Serviço de Comunicação Social: Sua dissertação de mestrado tratou do governo civil de acordo com o Segundo Tratado Sobre o Governo de John Locke. Você pode nos contar um pouco mais a respeito de sua pesquisa

Alessandra Tsuji: Na minha dissertação procurei apresentar os conceitos e discussões mais relevantes que pudessem clarificar o argumento lockiano de que o governo civil é um governo por consentimento, a considerar o contexto no qual o Segundo Tratado foi escrito. Este contexto tem importância na medida em que nos revela contra quem Locke se posicionou e isso contribui muito para a compreensão da escolha de seus passos argumentativos. Atualmente, devido sobretudo ao trabalho de Peter Laslett, historiador de Cambridge, é amplamente aceito que esse importante texto de Locke, publicado em 1690, tinha sido escrito cerca de 10 anos antes da data de sua publicação, para refutar o Patriarcha, ou O Poder Natural dos Reis, de Robert Filmer, publicado postumamente em 1680, e escrito por volta de 1628-1630. Esse texto de Filmer (autor que já estava morto desde 1653) foi usado pelos defensores do poder real por direito divino, no momento da chamada crise da exclusão, como aparato teórico em favor da supremacia do rei e contra os anseios do Parlamento. O poder do monarca era, para Filmer, um poder patriarcal, nos moldes dos patriarcas bíblicos. Isso pode parecer estranho para nós, vivendo no século 21, mas, na época, a ideia de que agrupamentos divinamente ordenados por natureza, como a família, era a base para se pensar os problemas políticos.

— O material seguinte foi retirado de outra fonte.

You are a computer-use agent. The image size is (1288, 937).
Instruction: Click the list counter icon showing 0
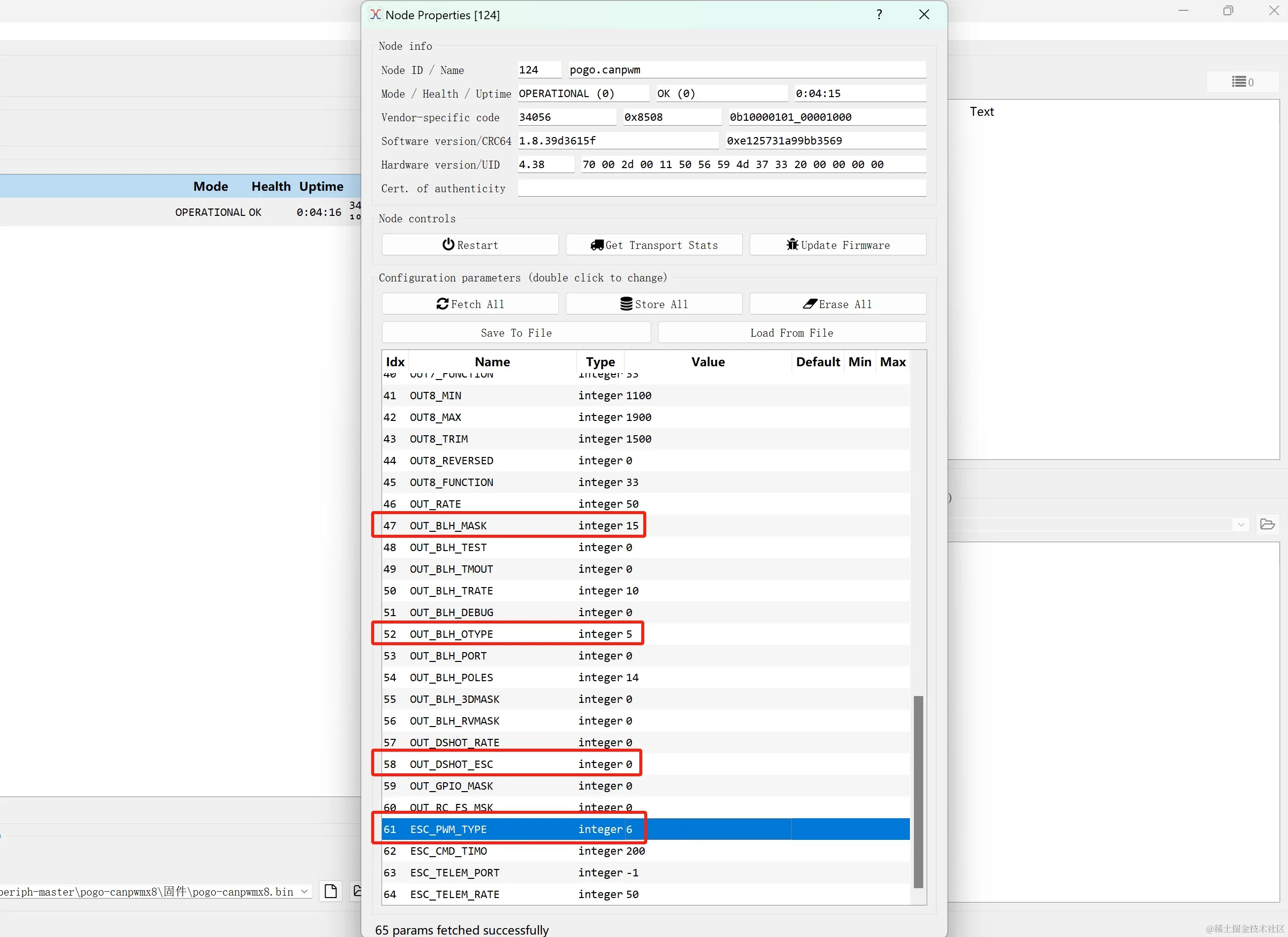click(1242, 82)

O meu interesse foi sobretudo apreender e expor os passos realizados por Locke, bem como os conceitos mobilizados pelo nosso filósofo, na construção de seu argumento em favor de que os governos são estabelecidos por homens livres e iguais, via consentimento individual. Ao longo do meu percurso, muitas outras questões surgiram e me orientaram para interrogar sobre o procedimento adotado por Locke na escrita de sua filosofia política, mormente a noção de que, em termos lockianos, o governo civil seria um remédio para os inconvenientes do estado de natureza. Atualmente, no doutorado, interessa-me investigar o pensamento médico de Locke para verificar se, e em que medida, ele teve um papel nas suas reflexões políticas.

Alessandra Tsuji é doutoranda e mestre em Filosofia (2017) pela FFLCH, pela qual também é bacharel e licenciada em Filosofia (2010). Sua dissertação de mestrado, O governo civil no 'Segundo Tratado Sobre o Governo' de John Locke, está disponível na Biblioteca Digital de Teses e Dissertações da USP.